Progressive in Trinidad übernehmen

Neue Regierung von karibischer Inselrepublik gibt neue Richtung vor – regionale Integration auf Agenda
Von Volker Hermsdorf
TRINIDADTOBAGO-ELECTION.JPG
Nach eigenen Worten, nicht zu unterschätzen: Die neue Ministerpräsidentin Kamla Persad-Bissessar (Port of Spain, 28.4.2025)

Nach einem Erdrutschsieg der progressiven Oppositionspartei United National Congress (UNC) bei Parlamentswahlen in der karibischen Inselrepublik Trinidad und Tobago hoffen mehrere Länder der Region auf eine neue Dynamik in der regionalen Integration. Angesichts wachsender Sorgen der rund 1,4 Millionen Einwohner wegen steigender Lebenshaltungskosten, zunehmender soziale Ungleichheit und der 624 Tötungsdelikte im vergangenen Jahr setzte die UNC auf soziale Gerechtigkeit und eine effizientere Wirtschaftspolitik – und konnte sich am 28. April klar gegen das seit zehn Jahren regierende People’s National Movement (PNM) durchsetzen. Bei der Vereidigung ihres Kabinetts kündigte Premierministerin Kamla Persad-Bissessar am Sonnabend einen Politikwechsel an, der »auf Transformation, Integration der Jugend und strategisches Regieren in einer sich verändernden nationalen und globalen Landschaft ausgerichtet ist«. Eine progressive Bewegung dürfe »niemals unterschätzt werden«.

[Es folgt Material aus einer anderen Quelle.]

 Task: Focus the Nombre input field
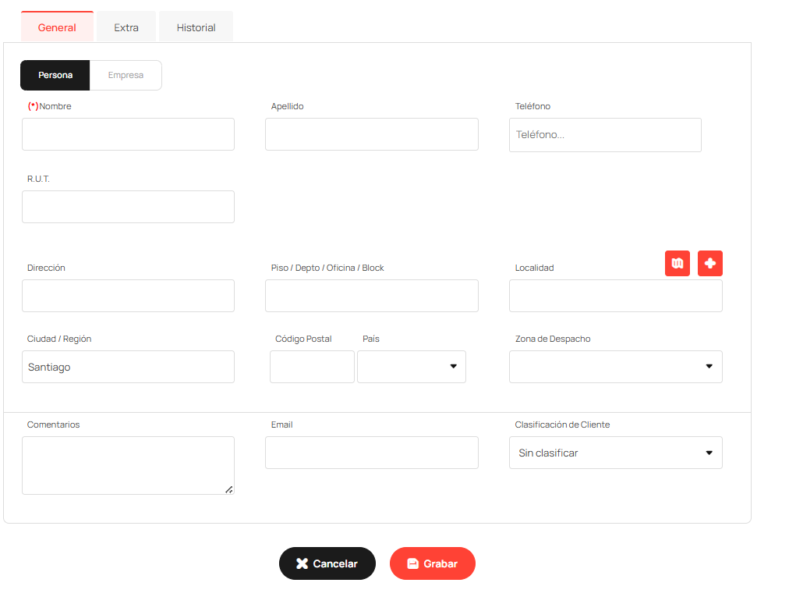[x=128, y=134]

Die 71jährige Juristin war bereits von 2010 bis 2015 die erste Premierministerin des Landes. Nach ihrem Comeback kündigte sie an, die Löhne im öffentlichen Dienst zu erhöhen, Renten zu sichern und das 2018 von der PNM-Regierung aufgelöste staatliche Ölunternehmen Petrotrin wiederzubeleben – damals verloren rund 4.900 Beschäftigte ihre Jobs. Im Gegensatz zur wirtschaftsliberalen PNM setzt die eher sozialdemokratisch orientierte UNC auf ein stärkeres staatliches Engagement. Laut Wahlkommission stellt die Partei künftig 26 der 41 Sitze im Repräsentantenhaus. Die PNM kam nur noch auf 13 Mandate, die Tobago People’s Party gewann beide Sitze auf der Nebeninsel Tobago. Das Parlament besteht neben dem Repräsentantenhaus auch aus einem 31köpfigen Senat, dessen Mitglieder von Präsidentin Christine Kangaloo (PNM) ernannt werden.

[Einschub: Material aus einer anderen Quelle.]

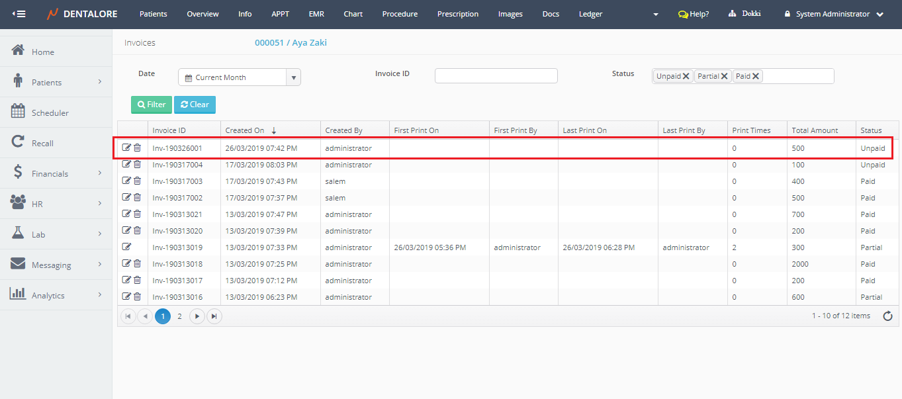
Task: Open the Ledger tab in top navigation
Action: coord(590,14)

Die Regierungen Kubas, Venezuelas, Nicaraguas, Mexikos und weiterer Länder gratulierten Persad-Bissessar zu ihrem Wahlsieg. Kubas Außenminister Bruno Rodríguez sprach sich für eine Vertiefung der bilateralen Beziehungen aus. Die mexikanische Regierung betonte die »vom karibischen Erbe geprägte gemeinsame Geschichte« und das Engagement »für eine wohlhabendere und geeinte Region«. Nicaraguas Präsidentenpaar Daniel Ortega und Rosario Murillo bot ebenfalls an, »die Beziehungen der Freundschaft und der Zusammenarbeit zwischen den beiden Nationen zugunsten von Frieden, Wohlergehen, Entwicklung und Wohlstand der beiden Völker zu stärken«. Venezuelas Außenministerium erinnerte indes an die enge Zusammenarbeit während Persad-Bissessars erster Amtszeit, die »auf gegenseitigem Respekt und einem gemeinsamen Interesse am Wohlergehen unserer Völker« beruhten. Caracas bekräftigte die Bereitschaft, gemeinsame Projekte fortzusetzen – insbesondere im Energiesektor, um die Gasversorgung für Trinidad und Tobago abzusichern. Hintergrund ist der kürzliche Entzug einer US-Lizenz, die der Regierung von Premierminister Keith Rowley 2023 erlaubt hatte, mit Venezuela an Gasprojekten zu arbeiten. Der Lizenzentzug hatte die Energieversorgung und wichtige Staatseinnahmen der Inselrepublik unter Druck gesetzt.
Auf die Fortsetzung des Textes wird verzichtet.